Extracting patterns and insights from data is a skill that’s arguably as much art as science. It is a delicate balancing act, with any number of often subtle missteps or misjudgments likely to lead to flawed results.
The ability to recognize patterns is critical to how humans learn and make decisions, and likely offered an evolutionary advantage in spotting predators and prey. It is such an important trait that the brain has developed a knack for finding patterns even where none exist – a phenomenon known as apophenia.
Common examples are seeing animals in clouds and hearing voices in white noise. Apophenia is the basis of superstitions, conspiracy theories and paranormal experiences. It is not uncommon among gamblers and investors, often resulting in bad bets and investments.
Data science and machine learning (ML) algorithms may seem like ideal tools to help overcome apophenia by bringing rationality and analytical rigor to the investment decision-making process.

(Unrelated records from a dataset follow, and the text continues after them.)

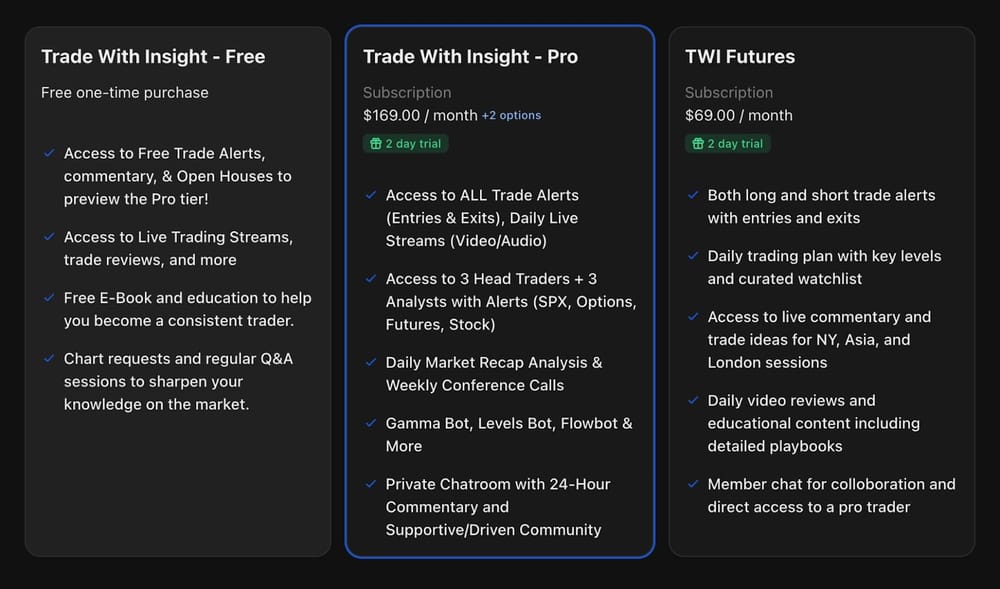The width and height of the screenshot is (1000, 589).
Task: Click the checkmark beside Daily trading plan feature
Action: tap(691, 256)
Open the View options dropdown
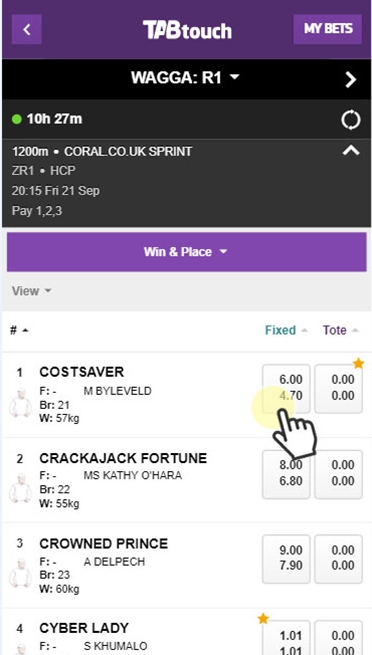372x655 pixels. tap(31, 291)
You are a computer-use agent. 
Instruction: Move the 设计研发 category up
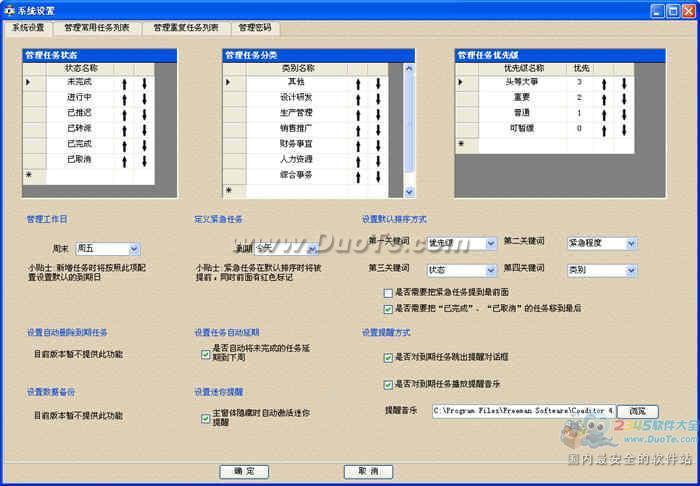[358, 98]
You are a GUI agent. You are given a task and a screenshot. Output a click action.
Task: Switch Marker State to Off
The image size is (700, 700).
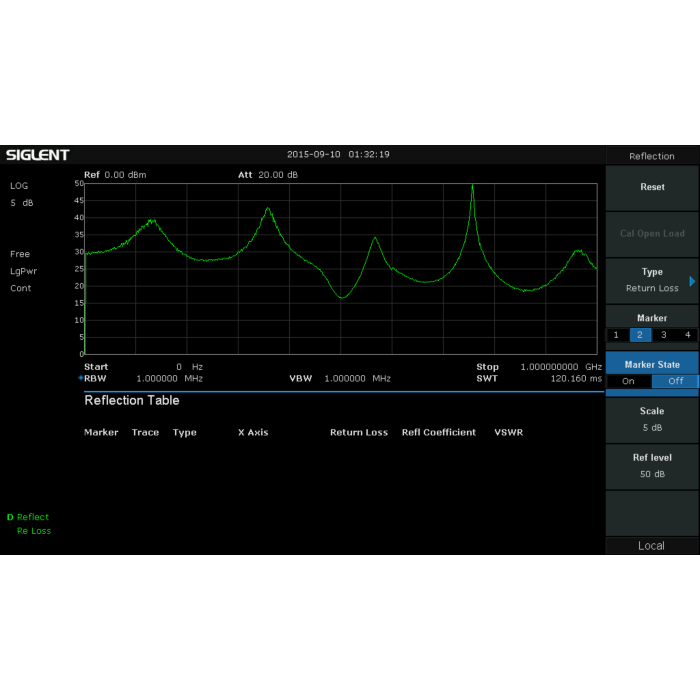(675, 381)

But if used to test too many variables within large data sets, they, too, are prone to find connections between unrelated things.
“If you look enough times, you will see signal, but it’s actually noise,” explained Mark Ainsworth, a senior data science consultant and former Head of Data Insights at Schroders.
For instance, if a statistical test is conducted on two variables, x and y, with a typical 5% level of significance, the probability of finding a relationship where none exists is less than 5%. But if a test was conducted on x and 100 different y’s, “five of them would come up as a significant relationship, because of the way we defined what significant means,” said Ainsworth. “There's a one in 20 chance of seeing this relationship just by accident.”
This is an example of the multiple comparisons problem. “If you torture the data long enough, it will confess to anything,” said influential British economist Ronald Coase. And one can uncover no end of spurious correlations among random variables, such as between the divorce rate in Maine and per capita consumption of margarine (see Figure 1).
The plausibility trap
The trouble is, spurious correlations are not always easy to dismiss. Sometimes, they can seem quite plausible.
Ainsworth gave the example of an investment professional with a reasonable hunch that there is a relationship between weather patterns and prices of wheat. Following up on that hunch, a data scientist might look at “different rolling averages of the price and different rolling averages of the weather in different parts of the world, and different ways of blending together those variables.” In the process, “you discover these phantom relationships just because you tried so many ideas.”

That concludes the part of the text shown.